Ladies and gentlemen, I have been asked to say how it is that I write. Now I don’t really understand the question and what “how” means. My dictionary informs me it means “in what manner?”

What can I say about this?

The best way of putting it is to say, well, I sit on a sofa in my living room, pile up a sheaf of paper, unscrew the cap of my fountain pen and begin to write.

My three little daughters play in the same room. I chat with them every so often. I settle their quarrels, sometimes while I’m tossing a salad for myself. Should someone drop in, I play host and chat with them too. But through all of this, I continue to write.


Though it seems like he finds the question ridiculous enough to reduce it to literals he is merely painting the first layer of his answer for you.

Through all of it, Manto writes. As life happens around him he writes. He indulges in the world and he writes.

That is how Manto writes.

He poses another question to himself and continues to answer.

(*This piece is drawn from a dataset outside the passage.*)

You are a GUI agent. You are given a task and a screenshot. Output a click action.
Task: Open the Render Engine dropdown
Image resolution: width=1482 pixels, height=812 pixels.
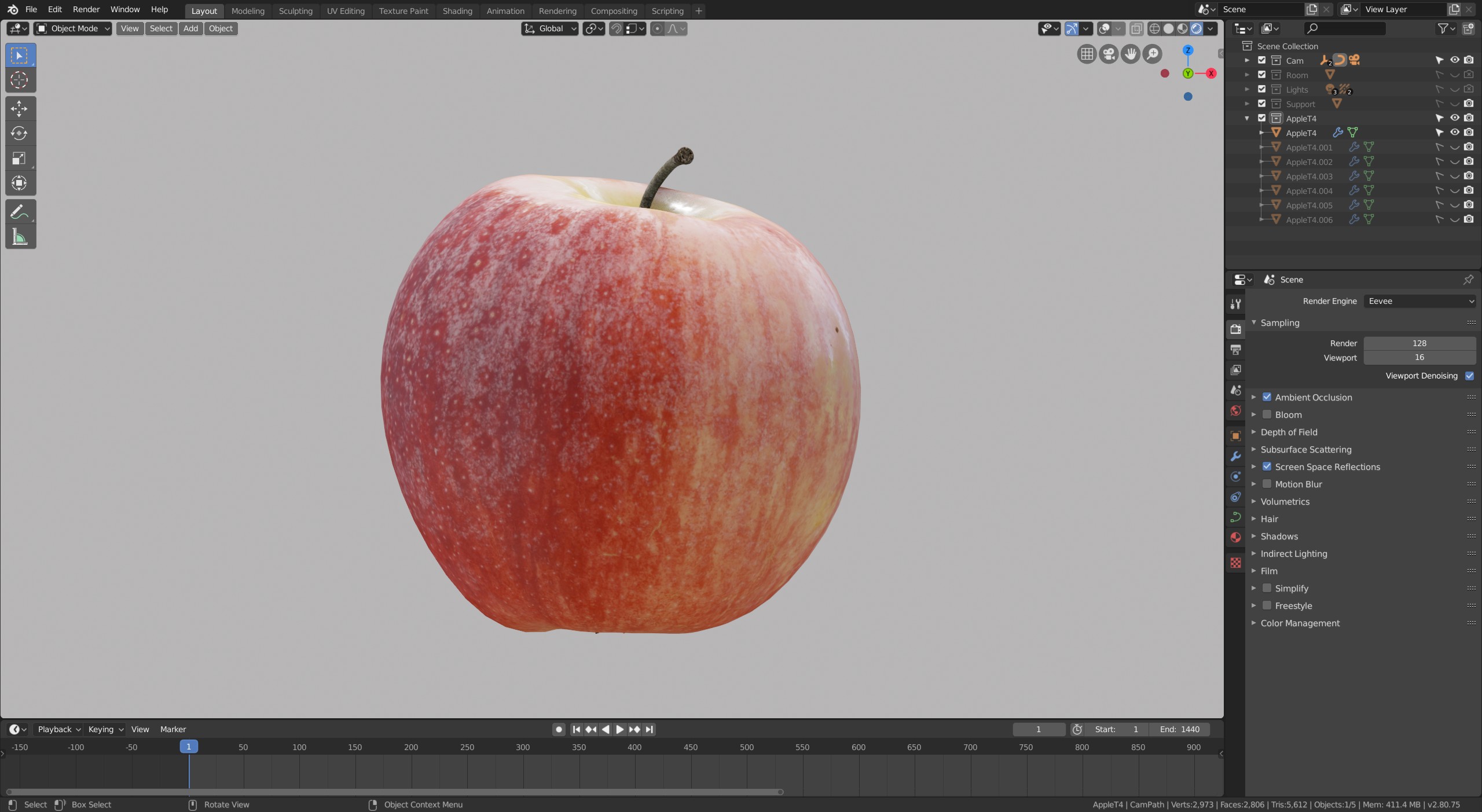(1419, 301)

Now if I were to be asked WHY is it that I write, I have an answer for that too. 

The most important reason is that I’m addicted to writing, just as I am to drinking. When I don’t write, it feels like I’m unclothed, like I haven’t had a bath. Like I haven’t had my first drink. 

Before we discard him as an addict we must admit that the metaphoric analogy opened the door to the heart of the matter. There may have been other metaphors which could be used to remain in the boundary walls of political correctness. But this confession of a personal kind is a clue into the honesty with which he chose to address the question.

I don’t actually write the stories, mind you, they write themselves. And that shouldn’t be surprising. You see, I haven’t had much education. I have, however, written twenty books and I’m often astonished at the thought of who their writer could possibly be.  

When he admits to feeling like a mere scribe, someone who writes but isn’t the storyteller we feel the layers peeling off, inching closer to the writer.


When the fountain pen is not in my hand, I’m merely Saadat Hasan. A man who knows and is able to express only little. It is the pen that transforms me into Manto.

Perhaps, this is why we write, hoping for those clandestine rendezvous with the writer.